ISTR that Hasp used various "interleave" factors to write logical blocks 1,2,3 et cetera as physical blocks 1,3,5.. or 1,4,7.. so that in the time that it took to traverse the intervening trackspace the Problem Program (such an appropriate term) had the opportunity to generate another block of output lines. If the interleave factor was severe enough then on, say, a five block track, logical blocks 1,2,3,4,5 might be written as 1,5,4,3,2 (giving a three-block latency between each logical block) so that it would indeed appear that they were being "written backwards". Of course these techniques become less important as the multiprogramming level rises and many p/programs "compete" for the spool disk write head.

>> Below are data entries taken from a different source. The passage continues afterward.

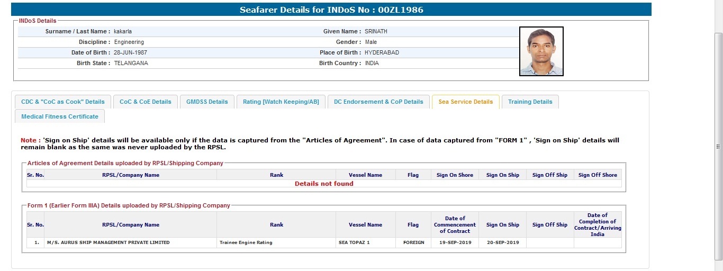The height and width of the screenshot is (271, 723).
Task: Click the seafarer's profile photo
Action: click(x=541, y=51)
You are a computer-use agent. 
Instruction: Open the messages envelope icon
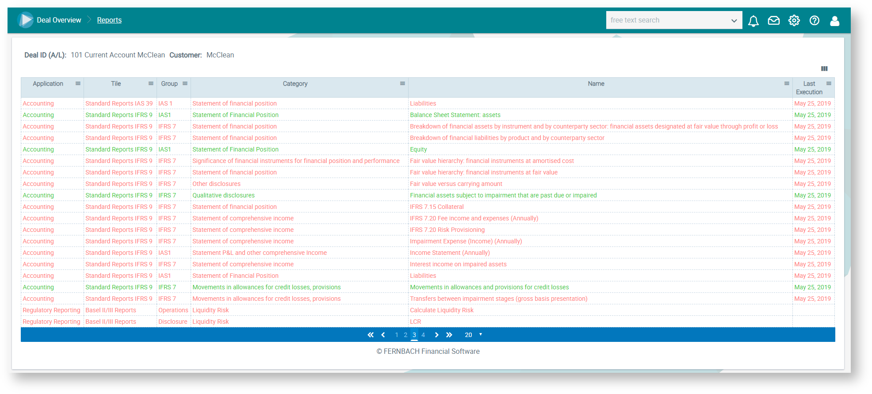773,21
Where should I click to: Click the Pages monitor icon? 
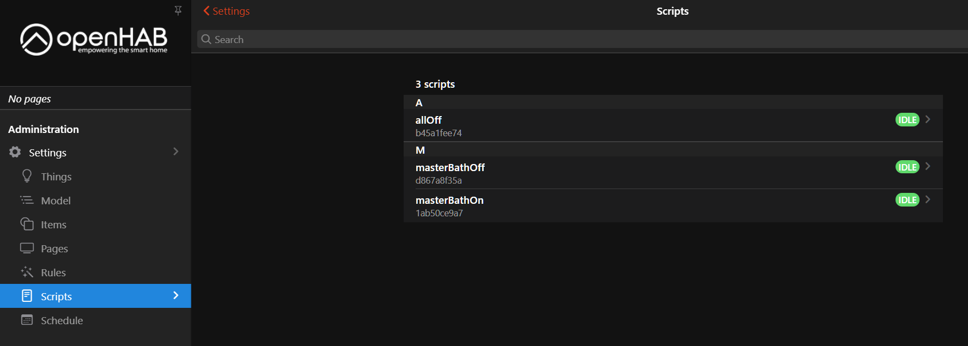(27, 248)
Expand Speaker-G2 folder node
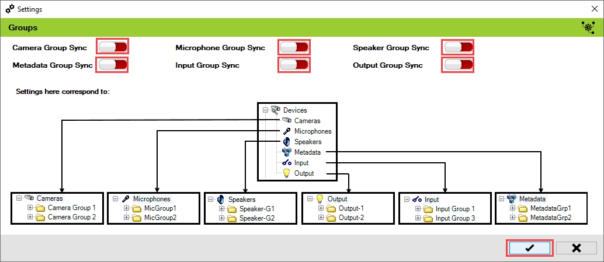Screen dimensions: 604x262 [223, 218]
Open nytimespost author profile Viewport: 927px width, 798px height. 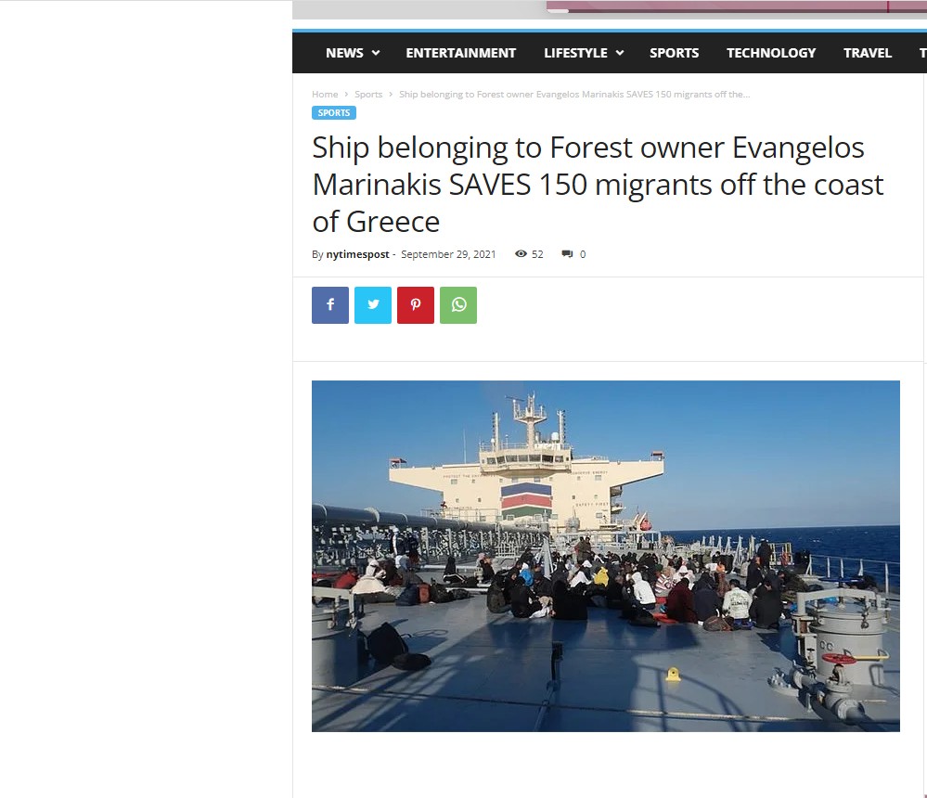(357, 254)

IA(lso)STR that early PC hard disks (perhaps I should say "Fixed disks" on IBM Main) used interleave extensively for the very same performance-directed reason.

Perhaps today "interleave" is taken for granted, or perhaps is irrelevant when whole "tracks" are cached in ram buffers that are effectively part of the disk device.

It's interesting that we appear to be approaching a time when "disks" in just about every computing device on the planet will become solid-state devices, while shades of the original 90MB Storage Tek device (late 1970s?) hover indistinctly in the twilight.

Curiously, interleave was/is? used in ram storage devices too, again to mitigate the performance impacts of the unavoidable latencies in the materials that real devices are made of. Even the preferential ordering of instructions (usually by compilers) to avoid pipeline stalls is a form of interleave.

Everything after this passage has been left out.